For people who already run, rucking serves as excellent cross-training. It strengthens the posterior chain (glutes, hamstrings, erector spinae) without adding more impact volume. And for people who avoid running entirely (particularly those managing back pain) rucking provides a cardio option that builds rather than degrades structural resilience.
Rucking Benefits for Mental Health
Every form of exercise improves mood. Rucking adds two amplifiers: outdoor exposure and load-carrying effort.
A 2023 meta-analysis in the British Journal of Sports Medicine found that exercise was 1.5 times more effective than cognitive behavioral therapy or leading medications for reducing symptoms of depression, anxiety, and psychological distress (Singh et al., 2023). Walking-based exercise showed strong effects, particularly when performed outdoors.
Rucking is inherently an outdoor activity. You need space and terrain. That outdoor component matters independently. A 2019 meta-analysis found that exercising in natural environments produced greater reductions in blood pressure, cortisol, and negative mood compared to identical exercise performed indoors (Lahart et al., 2019, Environment International). The combination of rhythmic walking, nature exposure, and the focused physical effort of carrying weight creates what some practitioners describe as a meditative state: too engaged to ruminate, too steady to feel stressed.
There is also a growing community aspect. GORUCK, the company that popularized civilian rucking, reports that rucking clubs have emerged in most major cities. The social element of group rucking may provide additional mental health benefits. Research consistently shows that exercise performed with others improves adherence and amplifies mood benefits compared to solo training.
One more thing. The effort of carrying weight changes the psychology of walking. Regular walking is easy enough that your mind can spiral into worry. Rucking demands enough attention (maintaining posture, adjusting stride, managing the load) that it functions as a mild form of moving meditation. That’s not a research claim. That’s a practical observation worth testing yourself.

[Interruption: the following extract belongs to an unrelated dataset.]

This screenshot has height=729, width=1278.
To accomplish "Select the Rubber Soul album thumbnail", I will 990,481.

How Rucking Affects Your Gut and Metabolism
Moderate-intensity exercise like rucking influences metabolic health through several pathways beyond calorie burn. Sustained Zone 2 activity improves insulin sensitivity, increases fatty acid oxidation, and enhances mitochondrial function in skeletal muscle.

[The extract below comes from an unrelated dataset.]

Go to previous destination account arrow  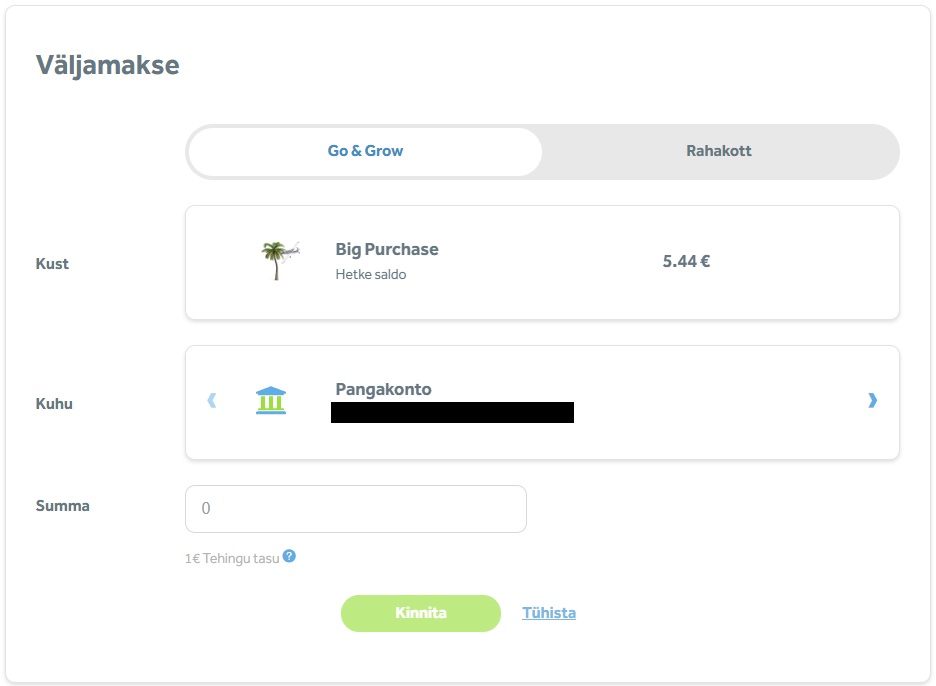(x=211, y=401)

There is also an emerging connection between exercise and gut microbiome diversity. A 2024 systematic review found that regular moderate exercise increases populations of beneficial gut bacteria, particularly Akkermansia muciniphila and short-chain fatty acid producers linked to reduced inflammation. Rucking’s moderate, sustained intensity profile (longer duration, lower peak effort) aligns with the exercise patterns most consistently associated with positive gut microbiome changes.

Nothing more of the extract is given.